In recent years, Voice Transfer (VT) technology has made notable strides, particularly in applications such as Text-to-Speech (TTS), Voice Conversion (VC), and Speech-to-Speech Translation. However, achieving high-quality zero-shot or one-shot voice transfer, especially for unseen speakers, remains a significant challenge.
In a new paper Zero-shot Cross-lingual Voice Transfer for TTS, a Google research team presents a new VT module that seamlessly integrates into a multilingual TTS system, enabling voice transfer across languages.

The team summarizes their main contributions as follows:
- The team presents a zero-shot VT module that can easily be incorporated into advanced TTS systems. This module enables voice transfer from a previously unseen speaker using just a short reference speech sample, while maintaining high quality and fidelity.
- The VT module allows voice transfer even when the language of the input speech sample differs from the target language, showcasing its cross-lingual capabilities.
- Novel bottleneck layers are proposed, which significantly enhance the zero-shot TTS quality and speaker similarity, and their impact is thoroughly analyzed.
- The model demonstrates its ability to generate high-quality, authentic-sounding speech across languages, even from atypical input references. This can be especially beneficial for users who have not pre-recorded their voices or those who experience speech atypicalities. Audio and video samples accompanying the study highlight these capabilities.

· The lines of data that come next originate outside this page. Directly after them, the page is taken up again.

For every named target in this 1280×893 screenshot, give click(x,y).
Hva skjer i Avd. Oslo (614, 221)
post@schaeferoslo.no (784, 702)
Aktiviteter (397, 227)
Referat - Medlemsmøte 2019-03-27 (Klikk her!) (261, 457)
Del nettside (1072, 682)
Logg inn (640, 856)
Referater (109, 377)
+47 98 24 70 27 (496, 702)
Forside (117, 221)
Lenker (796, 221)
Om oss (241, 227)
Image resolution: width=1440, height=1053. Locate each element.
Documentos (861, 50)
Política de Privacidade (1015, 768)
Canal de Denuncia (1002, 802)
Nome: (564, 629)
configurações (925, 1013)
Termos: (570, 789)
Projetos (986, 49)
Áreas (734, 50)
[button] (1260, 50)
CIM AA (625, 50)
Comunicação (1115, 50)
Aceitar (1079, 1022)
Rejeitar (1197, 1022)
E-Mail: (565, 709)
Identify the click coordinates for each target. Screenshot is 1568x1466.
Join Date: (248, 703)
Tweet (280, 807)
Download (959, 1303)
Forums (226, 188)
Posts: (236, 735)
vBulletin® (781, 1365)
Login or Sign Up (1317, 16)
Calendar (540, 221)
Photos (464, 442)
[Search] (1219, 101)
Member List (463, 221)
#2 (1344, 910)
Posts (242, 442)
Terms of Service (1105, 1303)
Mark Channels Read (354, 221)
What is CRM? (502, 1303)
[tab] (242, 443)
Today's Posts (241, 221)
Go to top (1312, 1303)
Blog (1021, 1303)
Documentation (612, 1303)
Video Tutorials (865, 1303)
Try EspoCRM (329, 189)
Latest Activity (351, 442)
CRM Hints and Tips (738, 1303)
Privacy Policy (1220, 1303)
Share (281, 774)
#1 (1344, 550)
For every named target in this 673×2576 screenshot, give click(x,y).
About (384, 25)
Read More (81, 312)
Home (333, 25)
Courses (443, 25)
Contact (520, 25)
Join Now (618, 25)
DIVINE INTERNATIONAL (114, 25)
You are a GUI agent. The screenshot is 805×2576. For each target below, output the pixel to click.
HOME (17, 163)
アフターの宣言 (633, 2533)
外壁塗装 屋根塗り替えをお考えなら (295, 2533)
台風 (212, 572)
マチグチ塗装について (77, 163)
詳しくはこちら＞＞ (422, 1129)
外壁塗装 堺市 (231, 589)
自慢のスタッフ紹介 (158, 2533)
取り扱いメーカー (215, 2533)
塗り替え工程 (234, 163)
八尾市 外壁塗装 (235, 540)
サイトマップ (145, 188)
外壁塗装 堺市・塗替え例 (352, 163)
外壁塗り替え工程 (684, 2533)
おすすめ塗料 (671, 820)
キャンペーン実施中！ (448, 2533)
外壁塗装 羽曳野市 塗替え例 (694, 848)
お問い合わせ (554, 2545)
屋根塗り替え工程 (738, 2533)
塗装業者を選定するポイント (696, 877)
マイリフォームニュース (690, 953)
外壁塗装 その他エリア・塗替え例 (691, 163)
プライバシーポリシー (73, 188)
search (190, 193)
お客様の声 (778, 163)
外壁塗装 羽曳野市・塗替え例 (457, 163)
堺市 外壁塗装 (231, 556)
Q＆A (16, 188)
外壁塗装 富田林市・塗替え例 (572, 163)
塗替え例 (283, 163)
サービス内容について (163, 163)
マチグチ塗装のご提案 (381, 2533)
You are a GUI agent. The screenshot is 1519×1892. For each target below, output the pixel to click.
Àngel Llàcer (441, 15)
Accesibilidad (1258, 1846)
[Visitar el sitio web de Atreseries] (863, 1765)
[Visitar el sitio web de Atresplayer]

The model itself is a joint speech-text framework, featuring both feature-to-text (F2T) and text-to-feature (T2F) components, which are jointly optimized using data from both Automatic Speech Recognition (ASR) and TTS systems. The input speech is processed using UTF-8 byte-based hidden vectors to create an embedding tensor. This tensor captures key acoustic, phonetic, and prosodic features of the reference speech.
The embedding tensor is passed through a bottleneck layer, which constrains the embedding space, ensuring it remains continuous and well-formed. The choice of this bottleneck has been shown to have a substantial effect on the Mean Opinion Score (MOS) and the model’s ability to preserve the speaker’s voice. A residual adapter is introduced between two consecutive layers in the duration and feature predictor blocks.
The residual adapter operates by combining the output of the bottleneck layer with that of the preceding layer. This design provides two key benefits: it makes the model modular, allowing the VT module to be independently enabled or disabled without affecting the core TTS system, and it permits dynamic loading of parameters during runtime.

The model’s performance has been validated through empirical results. The SegmentGST approach achieved the highest MOS, averaging 3.9, with a speaker similarity score of 73%, based on typical speech references across nine different languages. Furthermore, in cases where only atypical speech samples were available, both SharedGST and MultiGST models excelled, achieving 80% speaker similarity and a word error rate of just 2.7% across the evaluated conditions.
These findings suggest that the proposed method is not only effective in typical voice transfer scenarios but also shows promise in restoring the voices of individuals with dysarthria or other speech challenges, using atypical speech samples.
The paper Zero-shot Cross-lingual Voice Transfer for TTS is on arXiv.
Author: Hecate He | Editor: Chain Zhang

Pingback: Google’s Zero-Shot Cross-Lingual Voice Transfer for Dysarthric Speakers – Welcome
This innovation in Voice Transfer is exciting! Zero-shot VT modules in multilingual TTS systems enable remarkable cross-language communication. The device can transfer voices from unseen speakers with a brief sample in excellent quality. Novel bottleneck layers to improve TTS and speaker similarity seem game-changing. Looking forward to improving application accessibility and user experience! Maintain your excellence, Team Google research!
Voice Transfer technology is considered a spectacular breakthrough capybara clicker
Your perspective on this topic is both unique and enlightening. word vs word is an exciting single-player with bot word puzzle game where you battle in real-time matches.
This is inspiring news from Google! The development of a zero-shot, cross-lingual voice transfer module for Text-to-Speech (TTS) systems, especially Crazy Cattle 3D with its demonstrated benefit for dysarthric speakers, is a significant breakthrough with immense potential for accessibility and inclusion.
Thanks for sharing this cool article about Google’s new voice transfer tech! It’s awesome they’re tackling challenges like helping dysarthric speakers with zero-shot translation across languages. Excited to see how this helps communication!
Amazing work! This cross-lingual voice transfer has huge potential for dysarthric speakers. Thank you for sharing!